La prima traccia è Thumb che ha inizio con un riff di chitarra lento accompagnato dal basso di Olivieri altrettanto pacato, fino a quando Bjork non decide di far tremare le pareti di casa vostra trasformando un’intro “tranquilla” in un vero e proprio terremoto; naturalmente Homme e Olivieri si adeguano e Garcia con la sua voce graffiante accompagna il tutto. Dal minuto 3:15 il gruppo sembra quasi voler spianare la strada all’arrivo della traccia successiva, Green Machine, che infatti arriva a tutta velocità. Predominante come al solito la chitarra di Homme, riconoscibile tra mille; il mood è sempre lo stesso, pochi giri quasi per far ambientare l’ascoltatore e poi di nuovo bassi alle stelle e pareti che cedono.

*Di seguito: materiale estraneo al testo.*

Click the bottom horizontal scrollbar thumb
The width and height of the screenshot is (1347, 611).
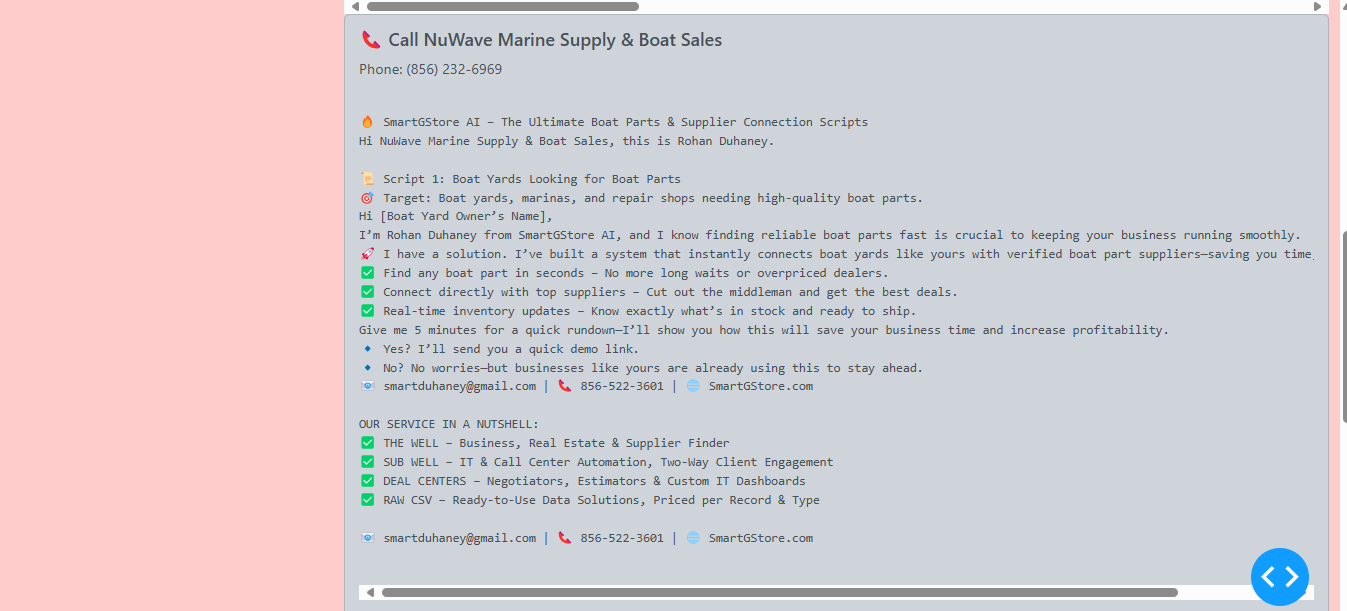[779, 592]
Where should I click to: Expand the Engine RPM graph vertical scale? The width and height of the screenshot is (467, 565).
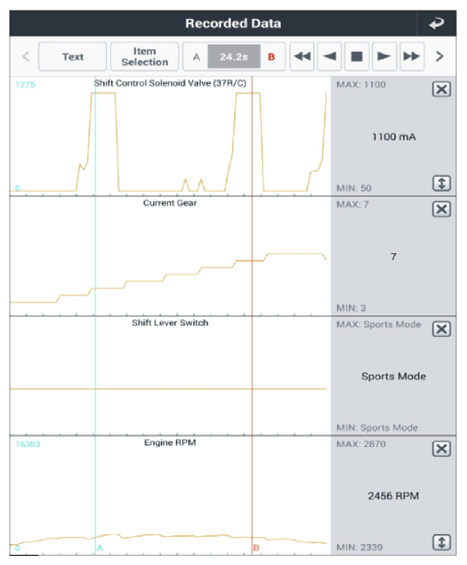click(x=441, y=542)
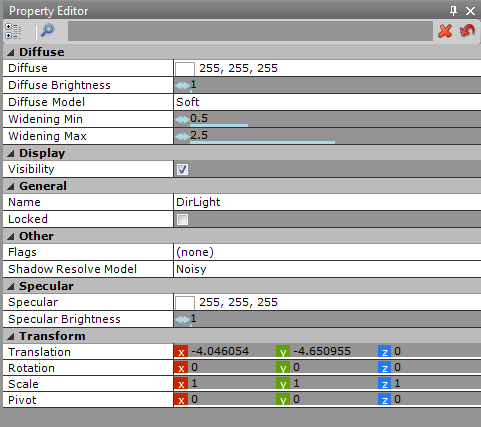This screenshot has height=427, width=481.
Task: Click the red undo reset arrow icon
Action: coord(467,31)
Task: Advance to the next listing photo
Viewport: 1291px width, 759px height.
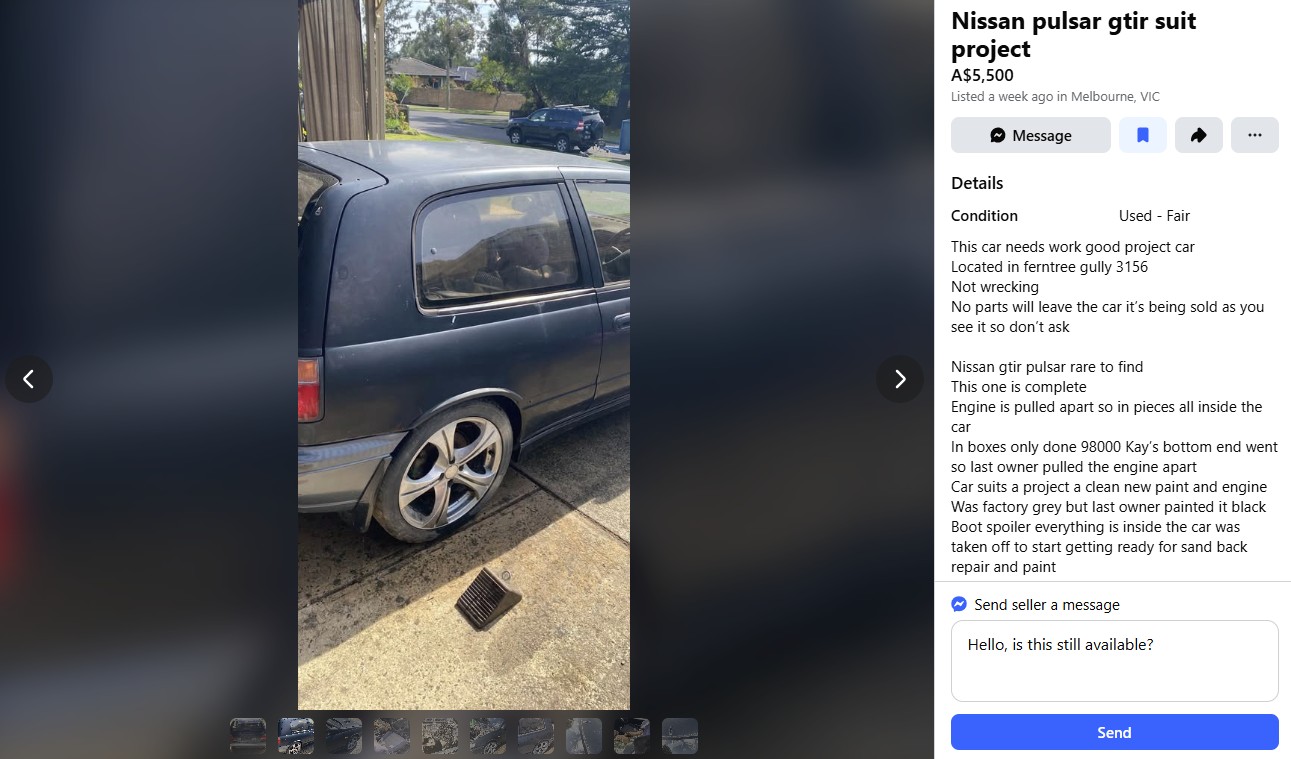Action: pos(900,379)
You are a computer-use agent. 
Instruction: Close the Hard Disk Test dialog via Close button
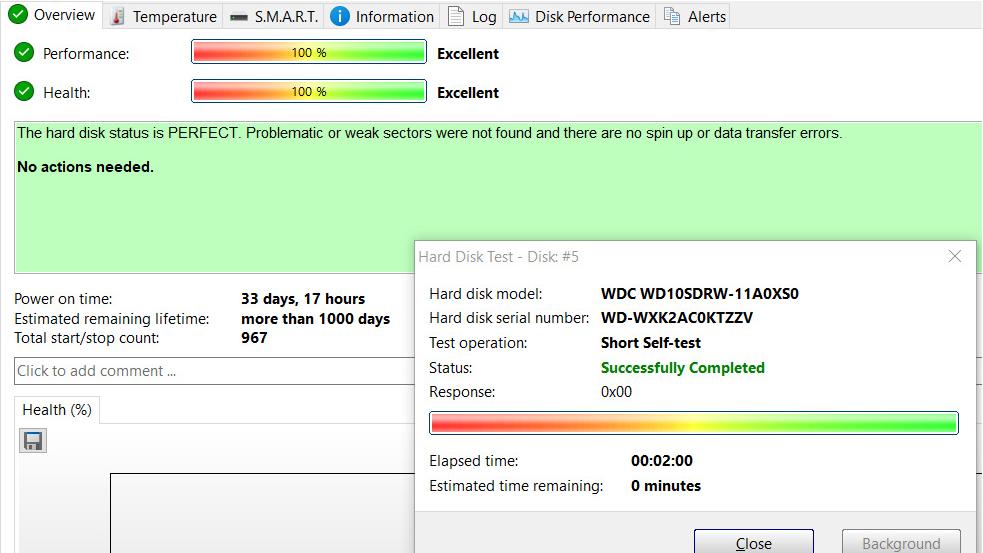(754, 542)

La terza traccia Molten Universe è una strumentale lenta e potente che prende velocità per poi ritornare lenta, alternando questi continui cambi di velocità che accompagnano verso 50 Million Year Trip, brano in cui l’intro strumentale dura poco più di un minuto, dove chitarra, basso e batteria sono un flusso unico che si scontra con la voce possente e sempre più ruvida di Garcia, fino al terzo minuto quando poi tutto cambia… e sembra di ascoltare la quiete dopo la tempesta.
Thong song inizia con la voce di Garcia che canta piano, quasi sussurrando, accompagnato da chitarra e basso, formando poi un’alternanza tra calma e violenza che ricorda una distinzione tra bene e male, dove le tenebre predominano nel ritornello finale che inizia dal secondo minuto e va avanti senza sosta fino al termine della traccia. Apothecaries’ Weight si differenzia rispetto al resto delle strumentali del disco essendo quest’ultima più cauta, quasi una ballad che verso la fine si incattivisce tramutandosi nel suono grezzo e sporco che caratterizza il gruppo e che si manifesta in pieno nella breve strumentale successiva dal nome Caterpillar March. La psichedelia entra finalmente senza freni a far parte dell’album dalla traccia Freedom Run che arriva e fa sentire la sabbia di Palm Desert sotto i piedi.
Il resto del disco attraversa momenti di psichedelia pura mista a strumentali stoner che rendono il disco una pietra miliare, come nella traccia Writhe, capace di provocare allucinazioni tipiche da deserto, passando per 800, Capsized e Allen’s Wrench, che picchiano forte come il sole rovente. Rimangono spazi anche per la chitarra acustica, presente all’interno dell’album, momenti in cui i serpenti a sonagli che strisciano nel deserto riescono ad arrivare fino all’ascoltatore. Mondo Generator è visionaria, è l’unica traccia scritta da Olivieri (che la userà poi per dare nome ad un suo progetto futuro). Tra le note ipnotiche di sottofondo sembra che Garcia sia da solo al centro del deserto urlando a squarciagola. Il disco termina con John Garcia che esprime la sua felicità dicendo semplicemente Yeah!.